How to complete this task —
The lines to be extracted begin at the line containing "Viewport: 1456px width, 819px height." and end at the last line of the data below; copy them exactly and leave out the pictures.

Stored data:
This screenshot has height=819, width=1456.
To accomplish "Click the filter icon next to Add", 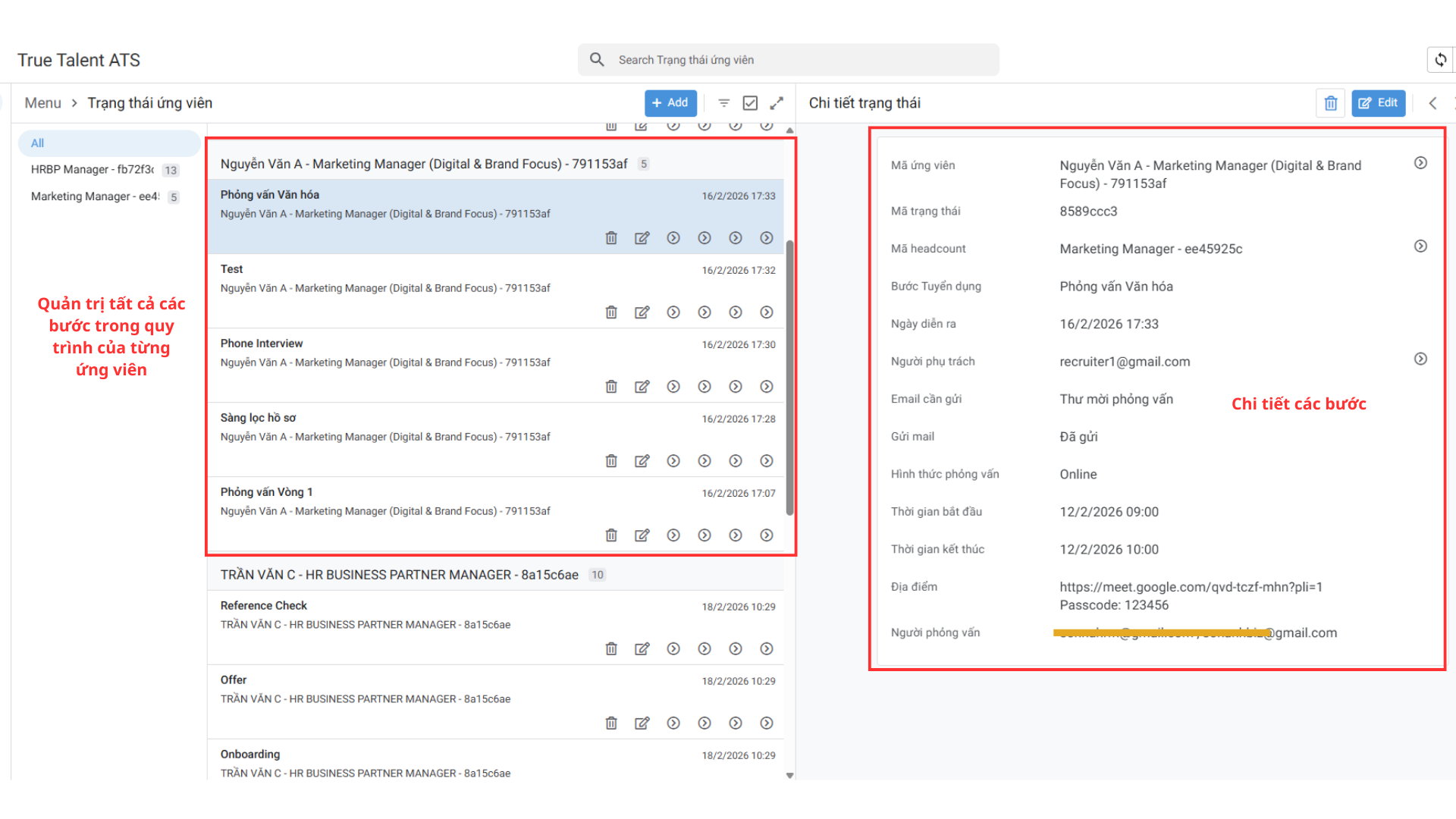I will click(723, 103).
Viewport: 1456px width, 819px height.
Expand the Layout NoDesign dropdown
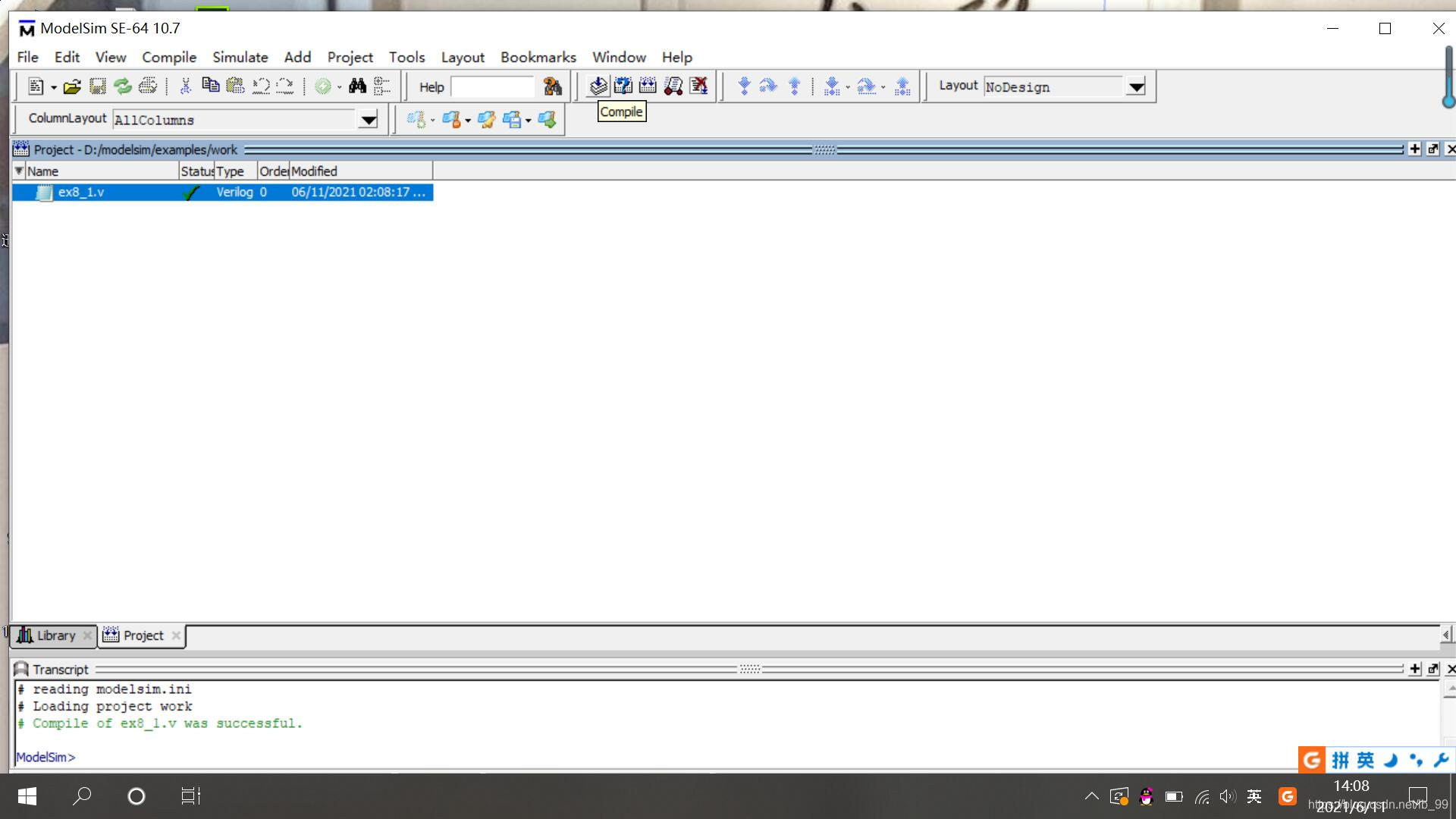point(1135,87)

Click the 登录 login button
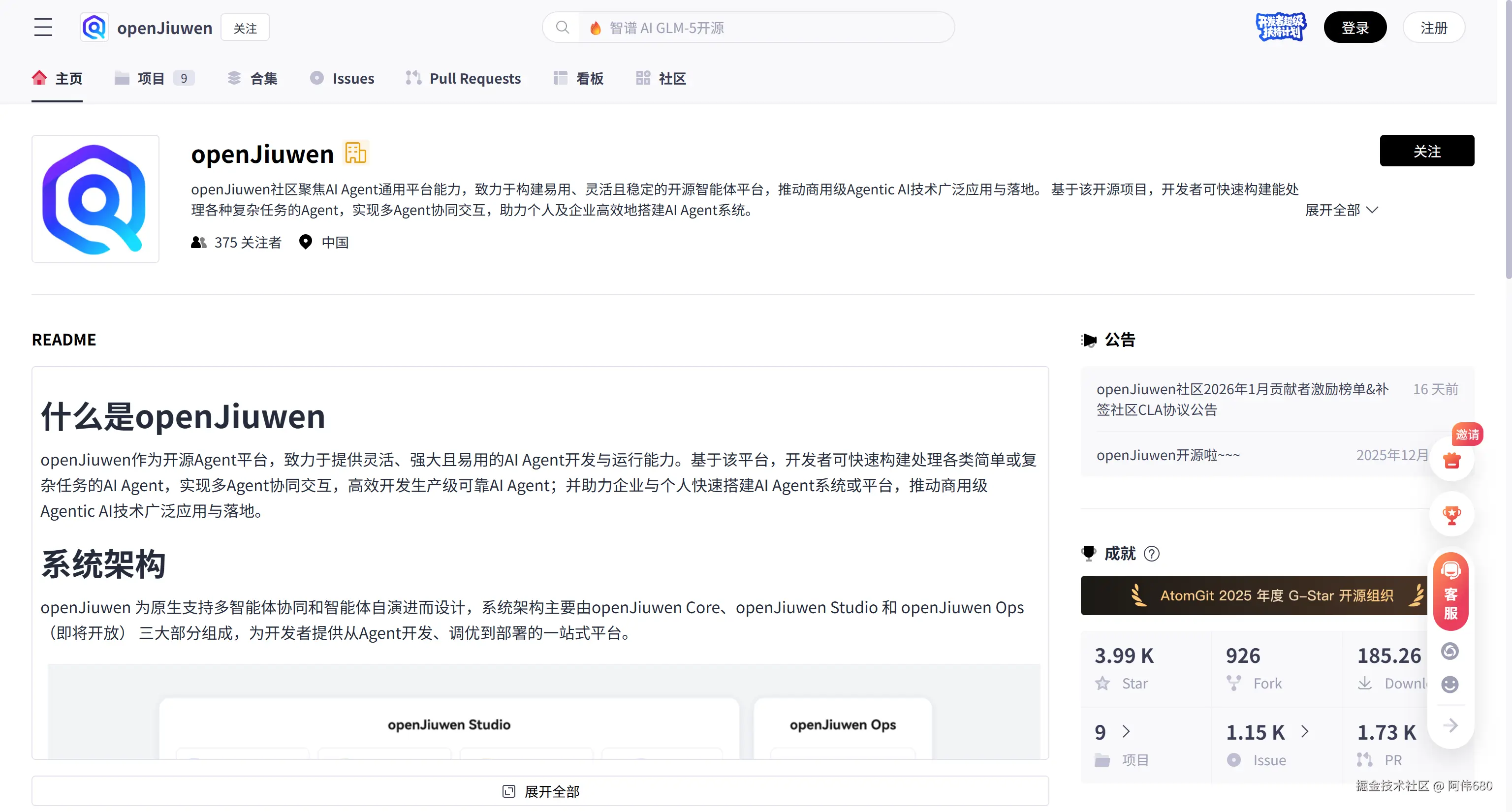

Response area —
Viewport: 1456px width, 819px height.
Expand the Layout NoDesign dropdown
point(1135,87)

Click the 登录 login button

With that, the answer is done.